§ TASK TO CARRY OUT
Set down all of the records exactly, leaving none out.

§ PROVIDED DATA
--- START ---

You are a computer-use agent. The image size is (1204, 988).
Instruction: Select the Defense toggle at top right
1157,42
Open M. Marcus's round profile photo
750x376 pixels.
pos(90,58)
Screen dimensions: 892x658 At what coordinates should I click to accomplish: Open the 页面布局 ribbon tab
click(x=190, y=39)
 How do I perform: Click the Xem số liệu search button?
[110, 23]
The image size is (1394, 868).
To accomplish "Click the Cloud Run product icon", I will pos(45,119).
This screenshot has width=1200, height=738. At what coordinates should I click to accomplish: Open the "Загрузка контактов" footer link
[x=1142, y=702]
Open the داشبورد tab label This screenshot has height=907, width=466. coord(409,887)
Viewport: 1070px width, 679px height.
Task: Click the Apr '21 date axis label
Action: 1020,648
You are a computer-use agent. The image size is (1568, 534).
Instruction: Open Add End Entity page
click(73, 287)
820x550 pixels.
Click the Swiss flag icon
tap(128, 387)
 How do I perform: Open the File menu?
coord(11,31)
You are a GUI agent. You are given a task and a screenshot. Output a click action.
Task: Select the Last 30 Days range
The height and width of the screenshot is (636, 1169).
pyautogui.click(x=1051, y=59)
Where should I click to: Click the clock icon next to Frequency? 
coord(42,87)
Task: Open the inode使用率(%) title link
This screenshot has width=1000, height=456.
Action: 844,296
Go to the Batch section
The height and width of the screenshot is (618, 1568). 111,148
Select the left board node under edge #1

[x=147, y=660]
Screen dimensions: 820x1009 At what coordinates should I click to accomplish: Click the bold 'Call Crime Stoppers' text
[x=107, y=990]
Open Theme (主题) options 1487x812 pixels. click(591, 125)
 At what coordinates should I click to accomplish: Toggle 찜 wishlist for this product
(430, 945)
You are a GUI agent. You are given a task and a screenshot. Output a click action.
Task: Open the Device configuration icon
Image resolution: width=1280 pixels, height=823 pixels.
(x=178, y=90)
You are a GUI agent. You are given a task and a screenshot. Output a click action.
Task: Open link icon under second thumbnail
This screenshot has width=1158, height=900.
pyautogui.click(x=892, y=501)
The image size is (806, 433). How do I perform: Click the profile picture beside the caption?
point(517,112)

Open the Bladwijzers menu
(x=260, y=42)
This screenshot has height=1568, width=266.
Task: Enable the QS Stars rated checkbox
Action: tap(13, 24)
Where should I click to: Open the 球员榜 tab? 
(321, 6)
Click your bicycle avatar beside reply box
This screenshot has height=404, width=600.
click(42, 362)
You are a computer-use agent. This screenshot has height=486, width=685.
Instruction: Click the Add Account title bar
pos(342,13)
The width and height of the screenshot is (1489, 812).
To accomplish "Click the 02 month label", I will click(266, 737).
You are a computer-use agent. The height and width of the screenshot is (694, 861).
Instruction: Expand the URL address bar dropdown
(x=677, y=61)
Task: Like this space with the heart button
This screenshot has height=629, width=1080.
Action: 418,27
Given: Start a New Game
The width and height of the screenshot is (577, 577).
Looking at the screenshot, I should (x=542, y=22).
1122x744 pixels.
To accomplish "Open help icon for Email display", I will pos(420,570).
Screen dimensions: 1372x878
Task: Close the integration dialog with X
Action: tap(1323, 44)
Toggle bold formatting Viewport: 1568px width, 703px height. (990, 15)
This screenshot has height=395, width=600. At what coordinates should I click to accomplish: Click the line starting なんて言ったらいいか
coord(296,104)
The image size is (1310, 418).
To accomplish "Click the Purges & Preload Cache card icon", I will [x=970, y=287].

--- END ---

§ THE COMPLETED TASK
You are a computer-use agent. The image size is (1204, 988).
Instruction: Select the Defense toggle at top right
1157,42
Open M. Marcus's round profile photo
750x376 pixels.
pos(90,58)
Screen dimensions: 892x658 At what coordinates should I click to accomplish: Open the 页面布局 ribbon tab
click(x=190, y=39)
 How do I perform: Click the Xem số liệu search button?
[110, 23]
The image size is (1394, 868).
To accomplish "Click the Cloud Run product icon", I will pos(45,119).
This screenshot has width=1200, height=738. At what coordinates should I click to accomplish: Open the "Загрузка контактов" footer link
[x=1142, y=702]
Open the داشبورد tab label This screenshot has height=907, width=466. coord(409,887)
Viewport: 1070px width, 679px height.
Task: Click the Apr '21 date axis label
Action: 1020,648
You are a computer-use agent. The image size is (1568, 534).
Instruction: Open Add End Entity page
click(73, 287)
820x550 pixels.
Click the Swiss flag icon
tap(128, 387)
 How do I perform: Open the File menu?
coord(11,31)
You are a GUI agent. You are given a task and a screenshot. Output a click action.
Task: Select the Last 30 Days range
The height and width of the screenshot is (636, 1169).
pyautogui.click(x=1051, y=59)
Where should I click to: Click the clock icon next to Frequency? 
coord(42,87)
Task: Open the inode使用率(%) title link
This screenshot has width=1000, height=456.
Action: 844,296
Go to the Batch section
The height and width of the screenshot is (618, 1568). 111,148
Select the left board node under edge #1

[x=147, y=660]
Screen dimensions: 820x1009 At what coordinates should I click to accomplish: Click the bold 'Call Crime Stoppers' text
[x=107, y=990]
Open Theme (主题) options 1487x812 pixels. click(591, 125)
 At what coordinates should I click to accomplish: Toggle 찜 wishlist for this product
(430, 945)
You are a GUI agent. You are given a task and a screenshot. Output a click action.
Task: Open the Device configuration icon
Image resolution: width=1280 pixels, height=823 pixels.
(x=178, y=90)
You are a GUI agent. You are given a task and a screenshot. Output a click action.
Task: Open link icon under second thumbnail
This screenshot has width=1158, height=900.
pyautogui.click(x=892, y=501)
The image size is (806, 433). How do I perform: Click the profile picture beside the caption?
point(517,112)

Open the Bladwijzers menu
(x=260, y=42)
This screenshot has height=1568, width=266.
Task: Enable the QS Stars rated checkbox
Action: tap(13, 24)
Where should I click to: Open the 球员榜 tab? 
(321, 6)
Click your bicycle avatar beside reply box
This screenshot has height=404, width=600.
click(42, 362)
You are a computer-use agent. This screenshot has height=486, width=685.
Instruction: Click the Add Account title bar
pos(342,13)
The width and height of the screenshot is (1489, 812).
To accomplish "Click the 02 month label", I will click(266, 737).
You are a computer-use agent. The height and width of the screenshot is (694, 861).
Instruction: Expand the URL address bar dropdown
(x=677, y=61)
Task: Like this space with the heart button
This screenshot has height=629, width=1080.
Action: 418,27
Given: Start a New Game
The width and height of the screenshot is (577, 577).
Looking at the screenshot, I should (x=542, y=22).
1122x744 pixels.
To accomplish "Open help icon for Email display", I will pos(420,570).
Screen dimensions: 1372x878
Task: Close the integration dialog with X
Action: tap(1323, 44)
Toggle bold formatting Viewport: 1568px width, 703px height. (990, 15)
This screenshot has height=395, width=600. At what coordinates should I click to accomplish: Click the line starting なんて言ったらいいか
coord(296,104)
The image size is (1310, 418).
To accomplish "Click the Purges & Preload Cache card icon", I will [x=970, y=287].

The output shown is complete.